* RECORDS TO PROCESS:
- - - - - - -

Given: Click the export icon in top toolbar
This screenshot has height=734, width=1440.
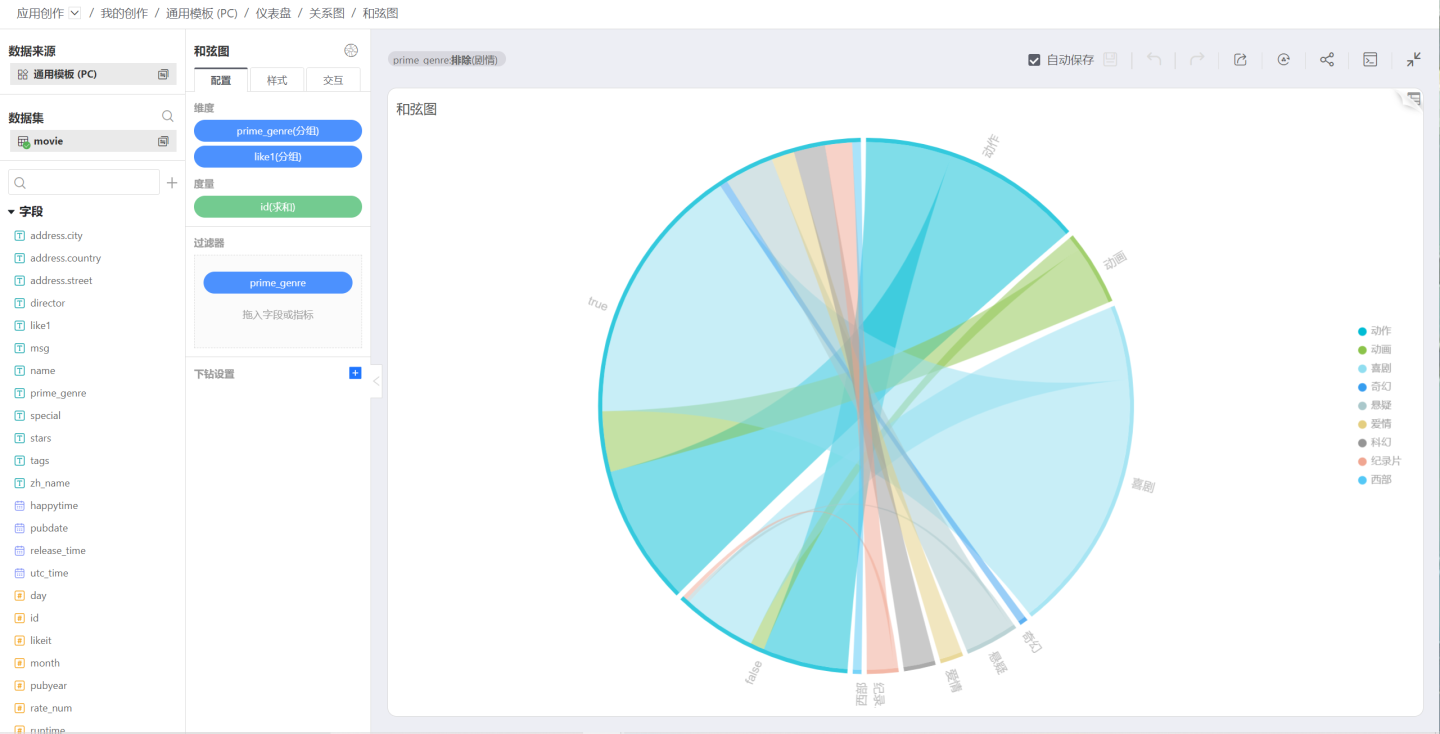Looking at the screenshot, I should point(1240,60).
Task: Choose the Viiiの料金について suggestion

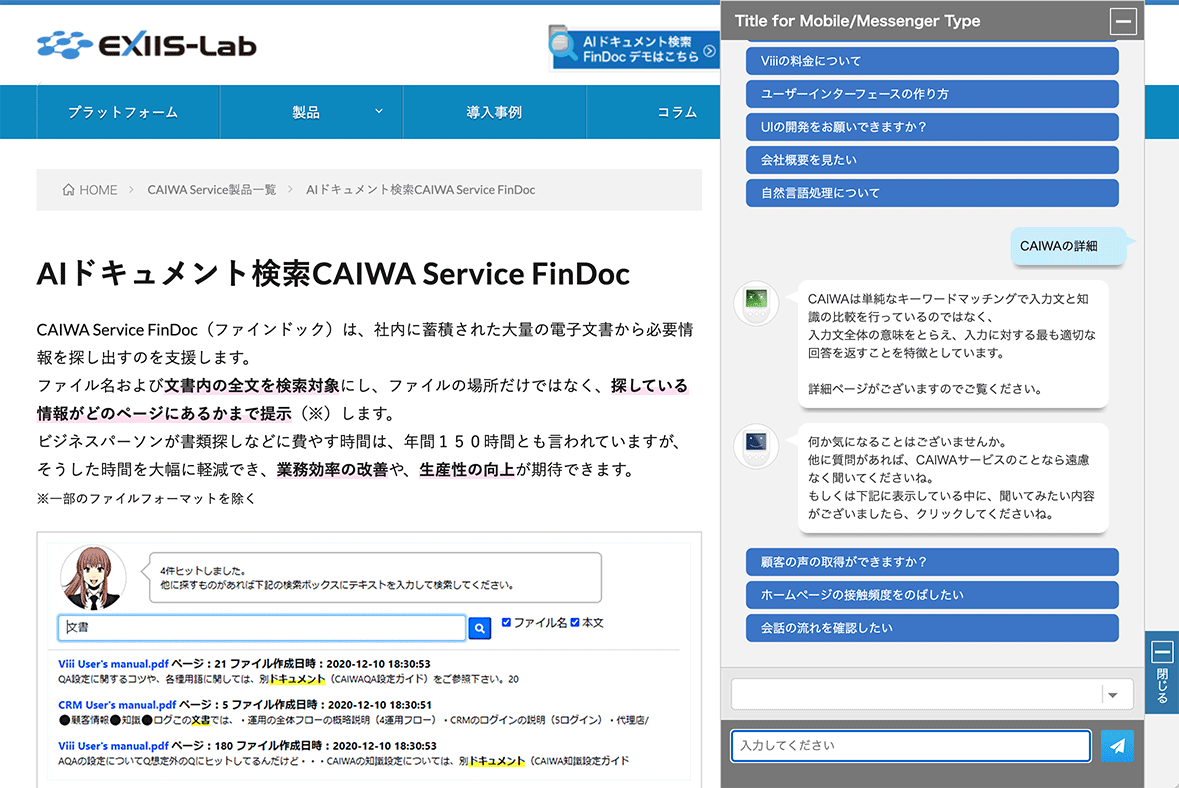Action: click(x=932, y=61)
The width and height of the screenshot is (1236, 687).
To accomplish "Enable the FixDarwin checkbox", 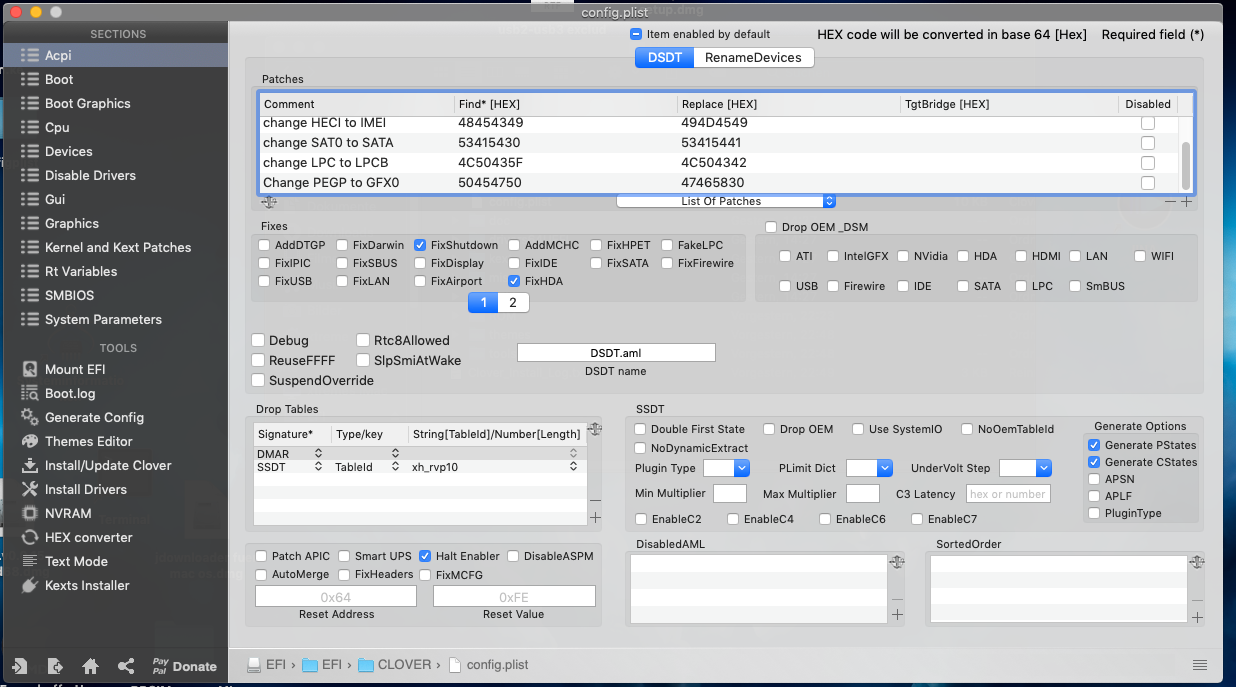I will (343, 245).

- - - - - - -

* TASK: Go back to the entries above and restate word for word every line from the first through the one that contains "The width and", leaving the pictures behind.

* ANSWER SECTION:
Given: Click the export icon in top toolbar
This screenshot has height=734, width=1440.
Looking at the screenshot, I should point(1240,60).
Task: Choose the Viiiの料金について suggestion

Action: click(x=932, y=61)
The width and height of the screenshot is (1236, 687).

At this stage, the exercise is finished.